One day, Charlotte asked us to work with partners and to hold the foot of a partner. This struck me as very weird. I was not very comfortable in my own body, and I had no interest in touching someone else’s body, especially some stranger’s foot. But I looked around and saw everyone doing it. And I thought, well, I am here, so I might as well do it. I found a partner and resigned myself to this bizarre experience.
Right away a familiar pattern of thought began: Well, if I am going to do this strange thing, I am not just going to do it. I am going to do a really good job of it. I am going to be “Miss Super-Duper foot holder.” Familiar refrains circled through my thoughts: Don’t worry. I am here. I’ve got your foot. I am going to do a really good job. I really have your foot. You can rely on me. This internal conversation continued until Charlotte quietly asked, “Are you doing anything extra?” I paused and felt what was happening. I was surprised to discover that my shoulder was almost touching my ear. It was lifted up and straining. As I noticed it, it let go. Then, I felt all the extra effort I was using through the full length of my arm, which also let go as I noticed it.

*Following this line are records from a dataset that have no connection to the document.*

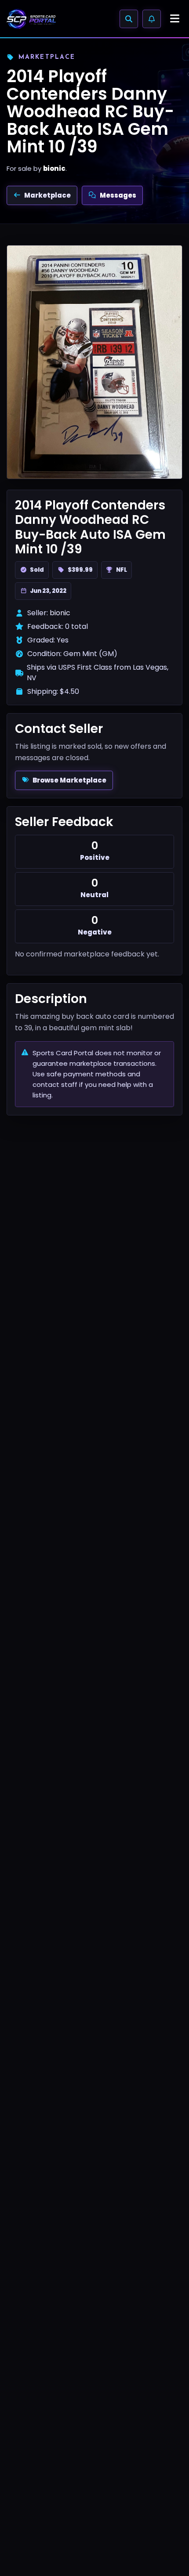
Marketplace (47, 195)
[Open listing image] (94, 362)
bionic (54, 168)
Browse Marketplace (69, 780)
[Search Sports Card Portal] (129, 19)
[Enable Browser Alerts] (151, 19)
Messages (118, 195)
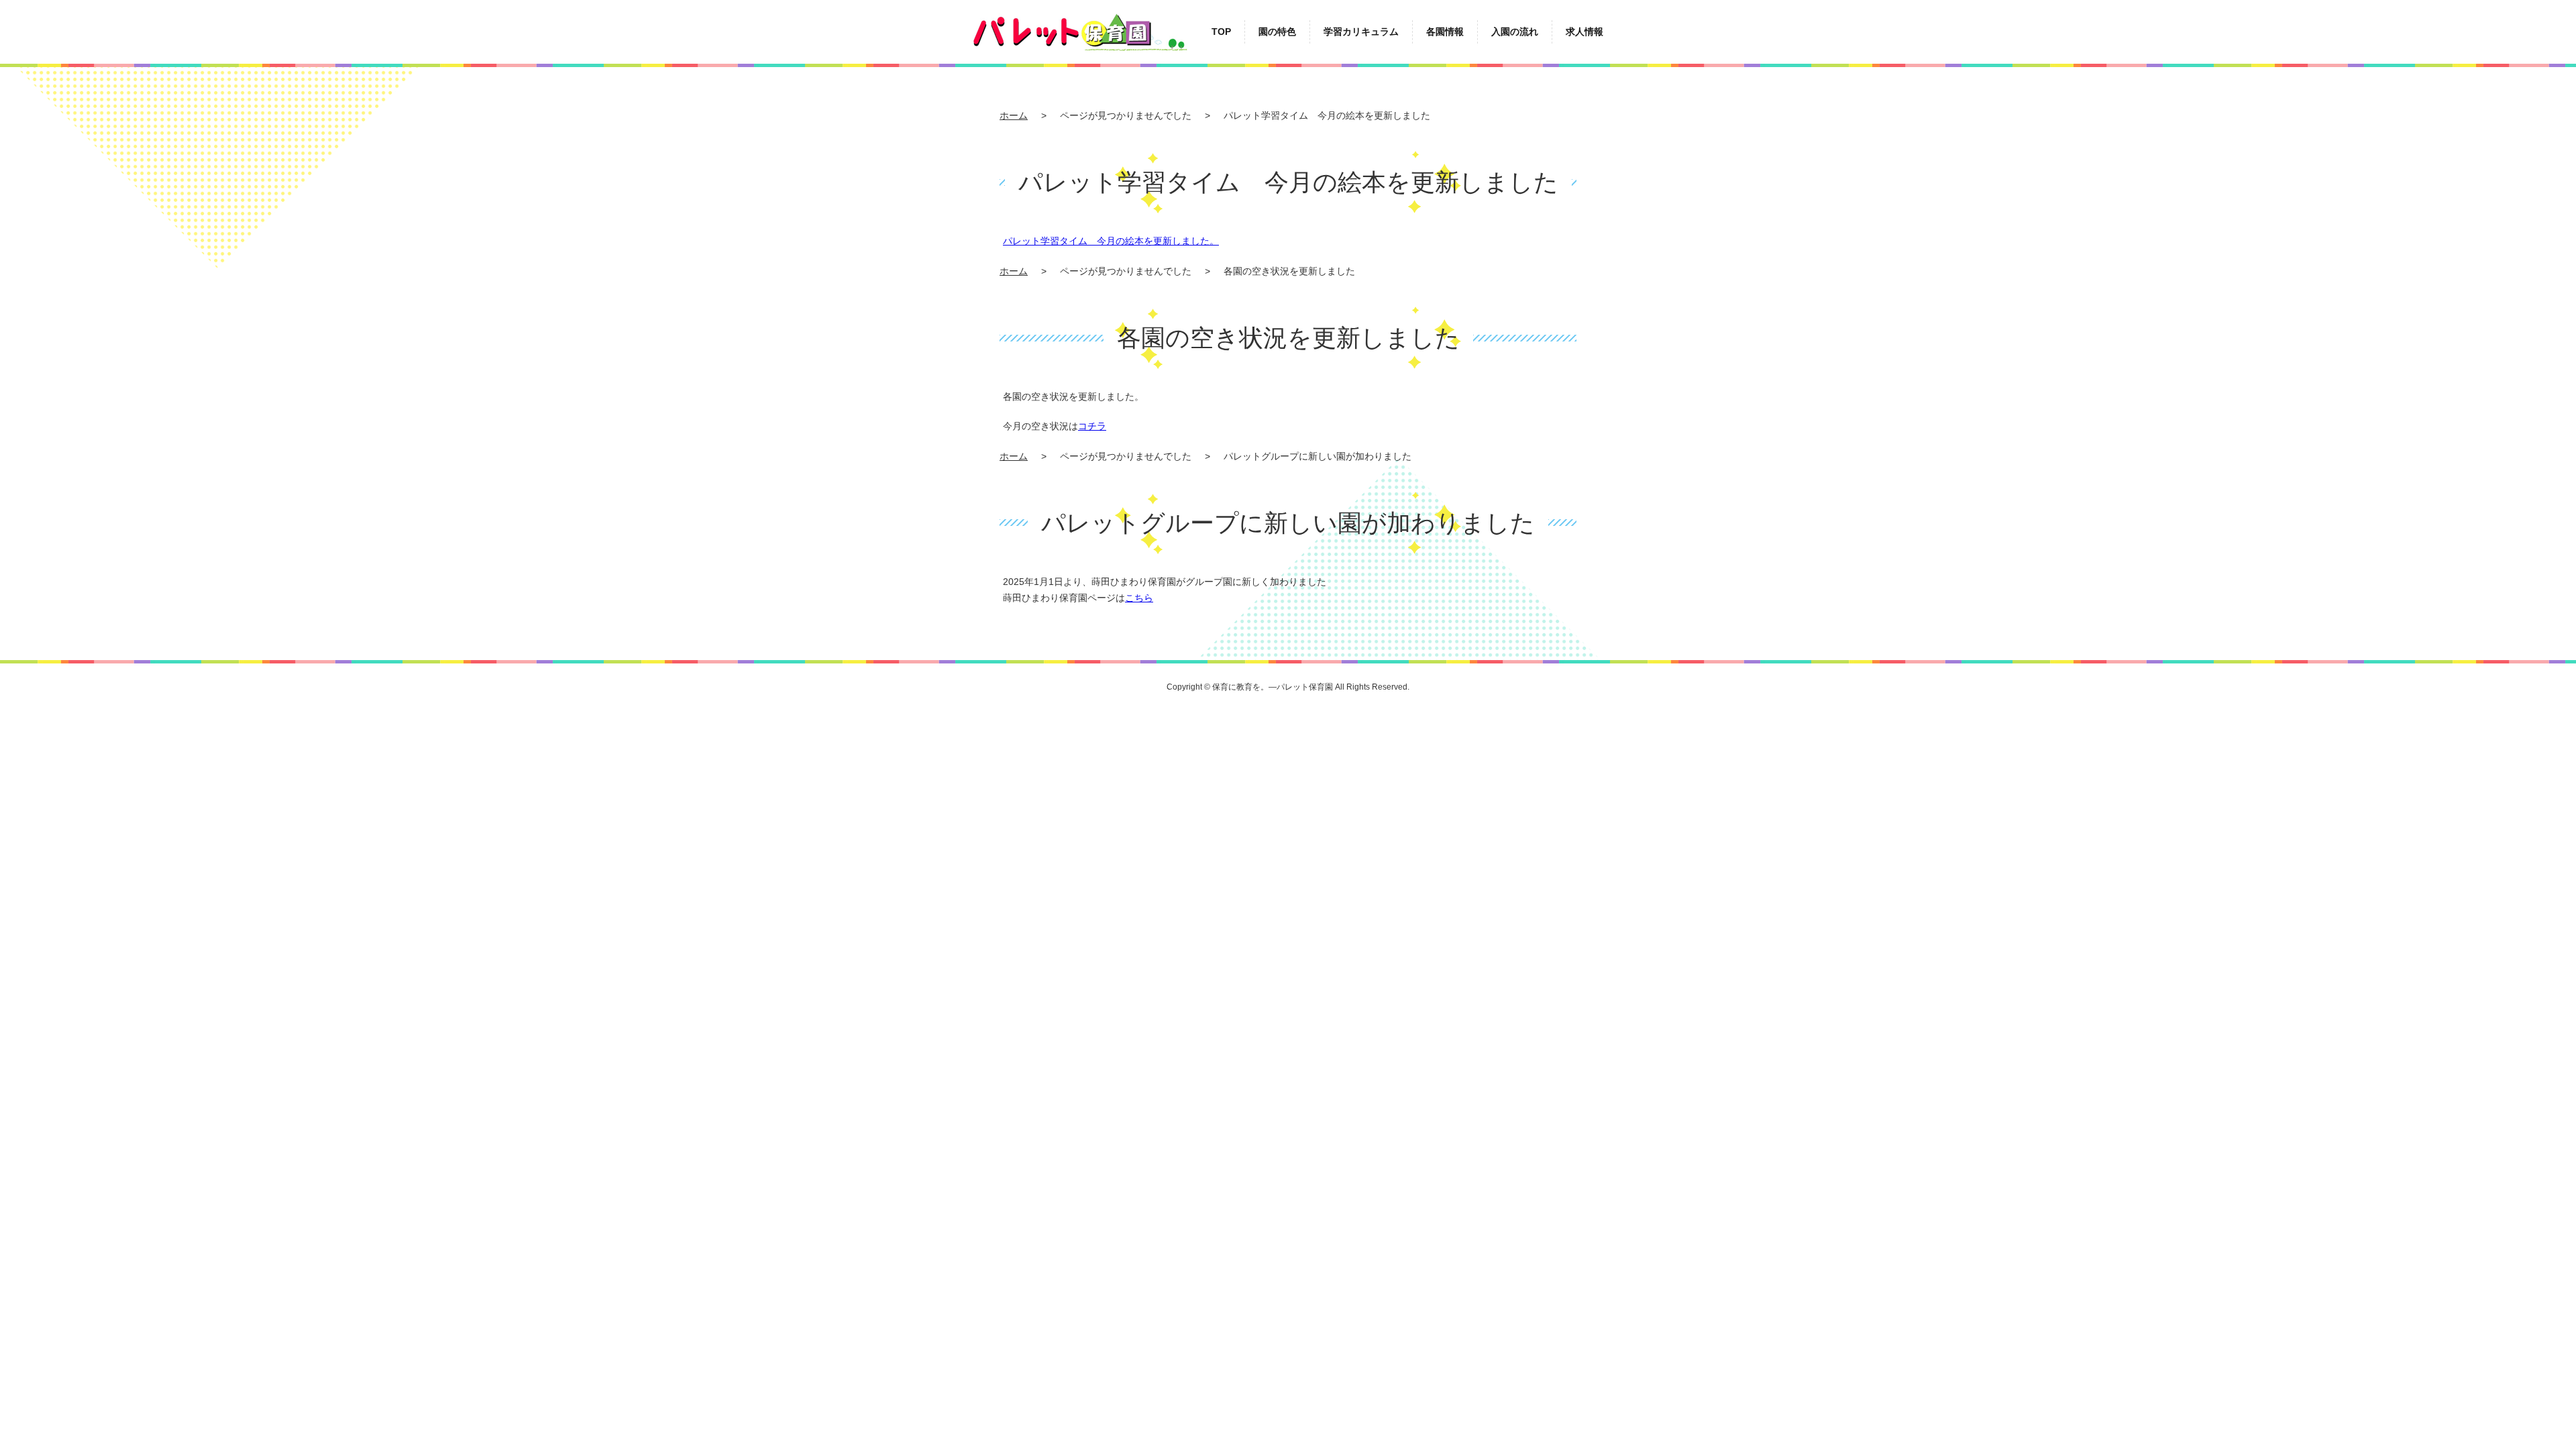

Finally, I discovered that my hand was squeezing my poor partner’s foot. I had been so consumed with the idea of doing a good job and being reliable that I was not in any real connection with this other human being nor with myself. As I gave up the extra effort, for the very first time I felt the person I was with. I felt pulsations in her foot. I felt the temperature of her foot. I felt the alive human being that I was actually touching and meeting. I felt a simple and intimate connection that was beyond my own doing and effort.
The question Are you doing anything extra? has been a koan and ongoing theme for me for the last forty-three years. Whenever I ask it, I often find that I’m doing something extra. I am now more familiar with the difference between doing something extra and allowing the experience. Changes happen more quickly when I notice my extra effort and am able to let it go.
Of course, many activities in our lives demand a lot of energy and are quite strenuous. The question is: Are we in touch with what we are doing and doing what is actually needed? Or, are we isolated and distracted by our own familiar thought patterns or images of how we want to be? Are we acting in habitual, constricted or limiting ways? These simple discoveries can have a profound impact on how we live.